リサーチ方法について大きく、みる・きく・感じるの3つで具体的な、タイトルの通り基本的な内容から具体的な方法について細かく教科書のように説明があります。改めて認識するという意味も兼ねてですが、覚えておきたいことを箇条書きでまとめておこうと思います。

みる
・情報の9割は非言語のコミュニケーション(うなずきや仕草など)
・見る=See、観る=Watch、診る=Look
・鳥の目=広く、虫の目=深く、魚の目=変化を見続ける
・エスノグラフィは傍観するだけでなく、関わって深く理解することも大切
・現場の独自性を取り入れる(進行形、即興性、複雑性など)


きく
・あいづち等によって得られる情報もある、非言語をききとる
・聴く=Listening、訊く=Asking、聞く=Hearing
・一方的に質問するのではなく、ラポール形成を意識すること
・相手との会話ではペーシング(リズム、話し方等)が大事
・色んな角度からつついて真意を表出させるプローブテクニック
・質問ではなく語らせてきくエスノコグニティブインタビュー


感じる
・第6感、第7感で得られる情報や判断がある
・本音と建て前の文化をくみ取り、発言や行動の意図を知る
・形式的なインタビューではいい人を演じて本音を語らないことが多い
・記憶はウソをつくことがある(本人が自覚なく)


といったことで、特に『感じる』はそれこそ感覚的なスキルなので、理屈で学べることではありませんが、そこにセンスや専門スキルが問われるので、面白いところです。またこういったことで得られる情報は定量的に差し図れるものではないので、どのように解釈しどう分析するかという点も、定量リサーチとは大きく違う点なのかと思います。

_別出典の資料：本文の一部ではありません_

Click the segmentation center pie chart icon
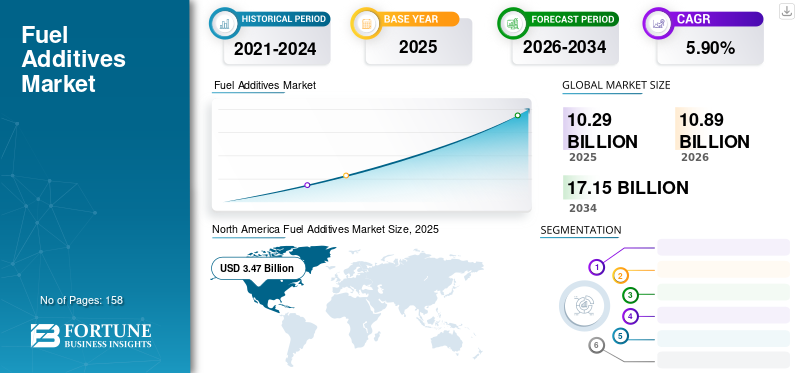The height and width of the screenshot is (373, 800). pyautogui.click(x=584, y=306)
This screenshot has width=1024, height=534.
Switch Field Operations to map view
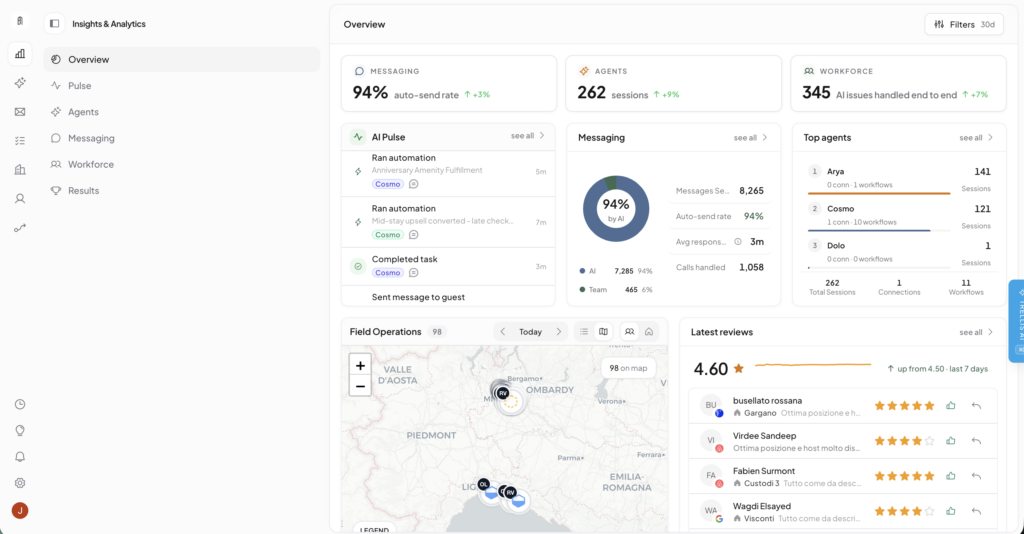(x=603, y=332)
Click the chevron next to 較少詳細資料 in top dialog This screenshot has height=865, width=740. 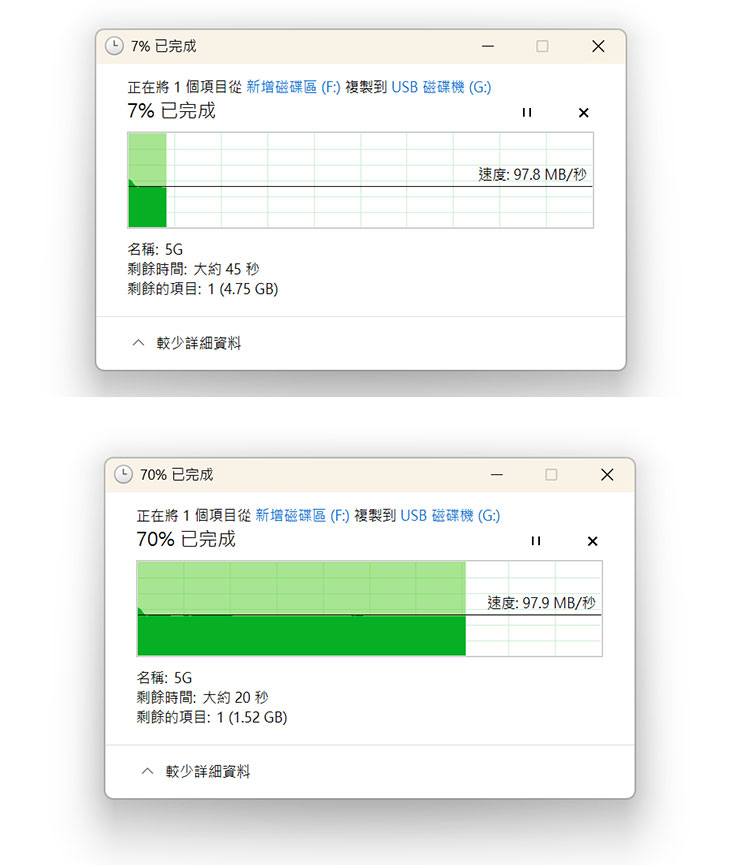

こういった取組みって、リサーチだけどとてもクリエイティブなことだと思いますし、デザイナーが積極的に取り扱うことで、自分のデザインをより高める強力なツールになりえるのだと思います。ただ一方でデザインにとってこういったリサーチはあくまでツールあり、リサーチをするだけで満足はせずに、その結果が何につなげられるのか?ということを常に意識しながらやっていくことが大事なのかなと考えます。